086. I am afraid of children.

30May08

This is a fact. I can handle them for a limited period of time, before all my anti-social tendencies engulf any and all temptation to chill with chitlins. I hear my four-year-old cousin cry, and I retreat. I will freely admit! I am a wimp. I can handle pouting. I can handle sulking. I can handle giddiness and some screaming. I can not handle being in sole responsibility of a child for a long period of time, nor can I candle a crying child when they’re being comforted by family.

My parents frequently leave. It’s a fact. I live with my dad, which typically means it’s two people in a big, empty house, a house that used to hold two rowdy daughters, a dog, a cat, and two parents. It was never quiet- there were neighbors and friends and parent’s friends sipping at beer and cheese, or shooting pool in the basement. I have gotten used to the silence.

I have gone long periods of time where it’s just me and the dog. Dad’s in Mexico, mom’s off at a spinning conference or sommat. I am alone. You know what I love? That silence. It can be lonely, but sometimes the loneliest I ever feel is when I’m with people. I have been left alone, with only occasional phonecalls, for two weeks.

It’s possibly why I am sulking.

I love my family, don’t get me wrong. I love the vast clan of my dad being one of twelve, my mother one of nine. It’s always fun. But just for freakin’ visits. When the parents can entertain and I can shuffle off to my room if I am unable to cope with all the noise. I am good company for a limited time only. I respond badly to being treated… unfairly? Being treated childishly. If you are willing to give me so much power over things, don’t take it away in a blink! I do NOT need a babysitter, as I have proved distinctly MULTIPLE times!

LISTING -

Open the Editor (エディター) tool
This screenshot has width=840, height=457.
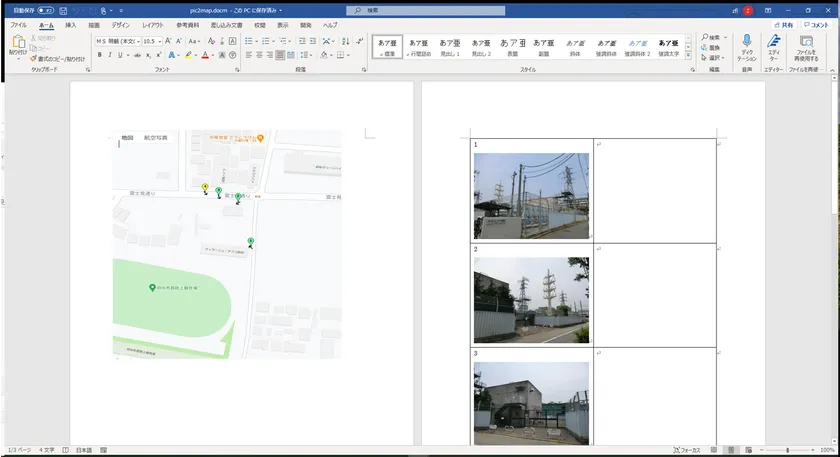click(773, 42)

...

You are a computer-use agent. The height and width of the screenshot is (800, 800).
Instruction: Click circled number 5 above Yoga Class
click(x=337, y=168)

---

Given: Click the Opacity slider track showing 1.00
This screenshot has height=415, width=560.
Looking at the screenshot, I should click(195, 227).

WHAT TO WORK ON -
1 - According to the blog post, how long has the writer been left alone with only occasional phone calls?
2 - Rewrite the blog post between "I have gone" and "for two weeks.", inclusive, swapping "the dog" for "the cat".
Answer using only the blog post, not the records.

SET OF ANSWERS -
1 - Two weeks.

2 -
I have gone long periods of time where it’s just me and the cat. Dad’s in Mexico, mom’s off at a spinning conference or sommat. I am alone. You know what I love? That silence. It can be lonely, but sometimes the loneliest I ever feel is when I’m with people. I have been left alone, with only occasional phonecalls, for two weeks.